[[ Excerpted data open ]]

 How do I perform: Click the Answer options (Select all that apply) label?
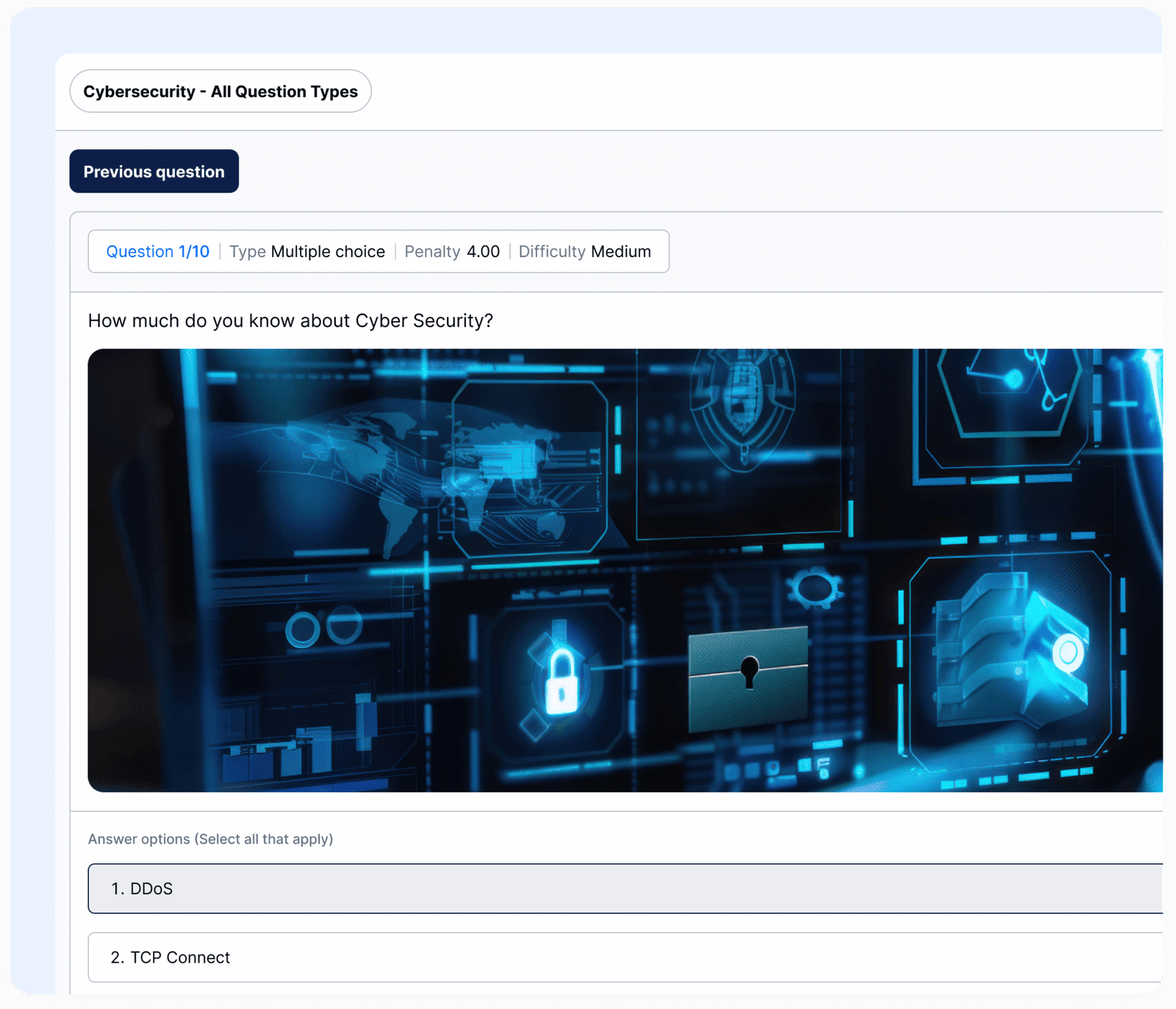click(x=210, y=839)
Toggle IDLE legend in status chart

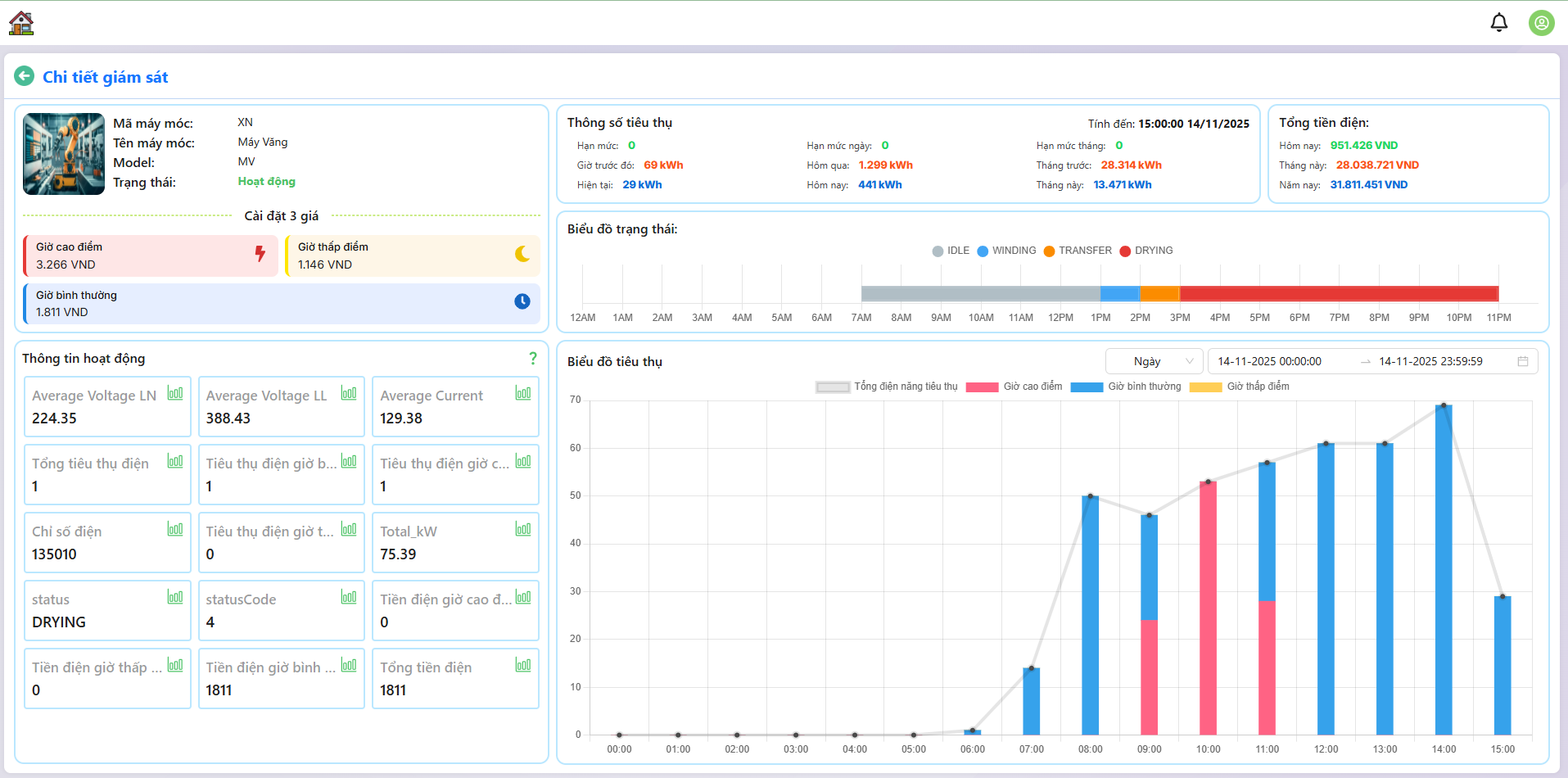point(951,251)
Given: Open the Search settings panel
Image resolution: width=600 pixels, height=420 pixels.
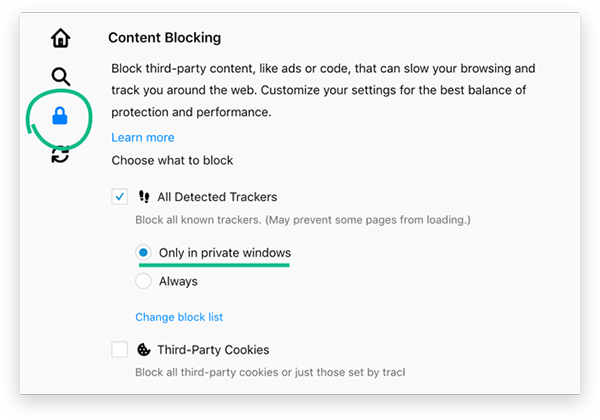Looking at the screenshot, I should pos(61,77).
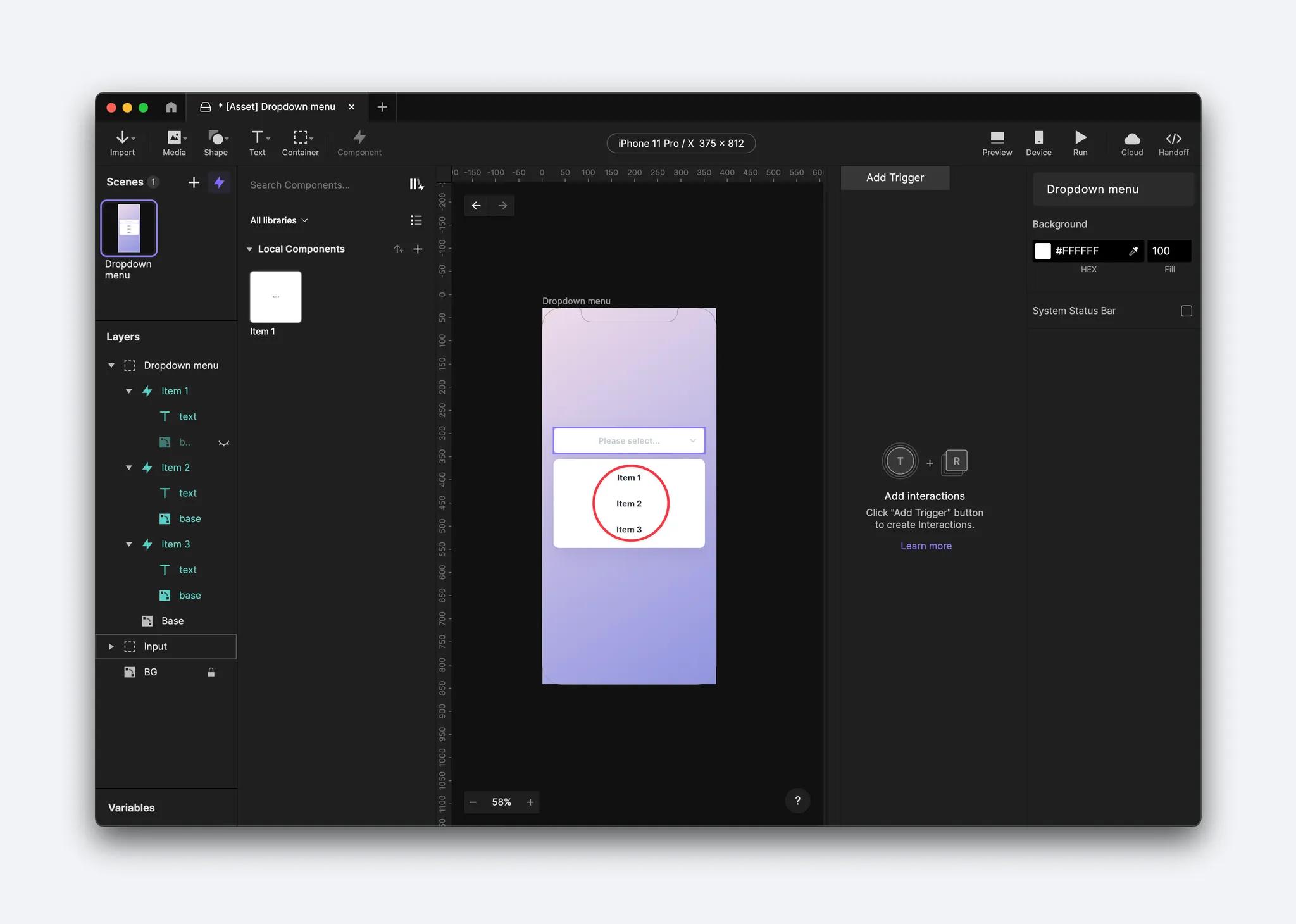Select Item 1 component thumbnail
1296x924 pixels.
[x=275, y=296]
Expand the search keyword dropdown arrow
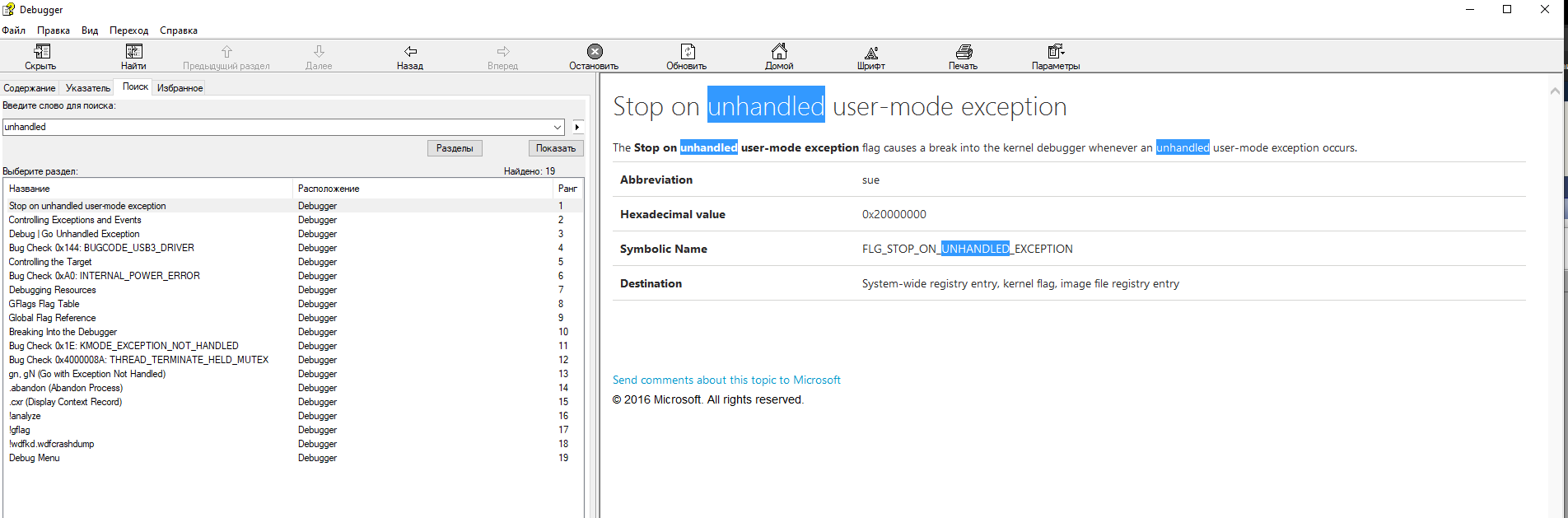The image size is (1568, 518). coord(558,127)
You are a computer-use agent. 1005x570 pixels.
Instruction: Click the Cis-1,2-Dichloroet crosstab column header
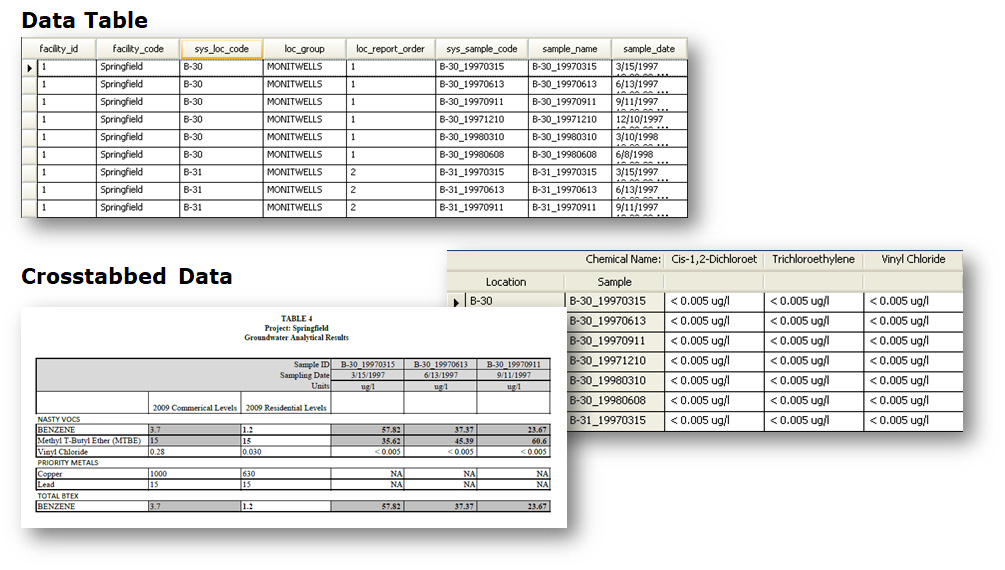click(714, 259)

[[ Excerpted data closed ]]

Work to complete:
In your copy, repeat each record exactly and include no pictures.

Solution to this exercise:
 How do I perform: Click the Answer options (Select all that apply) label?
click(x=210, y=839)
Toggle IDLE legend in status chart

point(951,251)
Given: Open the Search settings panel
Image resolution: width=600 pixels, height=420 pixels.
Looking at the screenshot, I should pos(61,77).
Select Item 1 component thumbnail
1296x924 pixels.
[x=275, y=296]
Expand the search keyword dropdown arrow
The image size is (1568, 518). coord(558,127)
You are a computer-use agent. 1005x570 pixels.
Instruction: Click the Cis-1,2-Dichloroet crosstab column header
click(714, 259)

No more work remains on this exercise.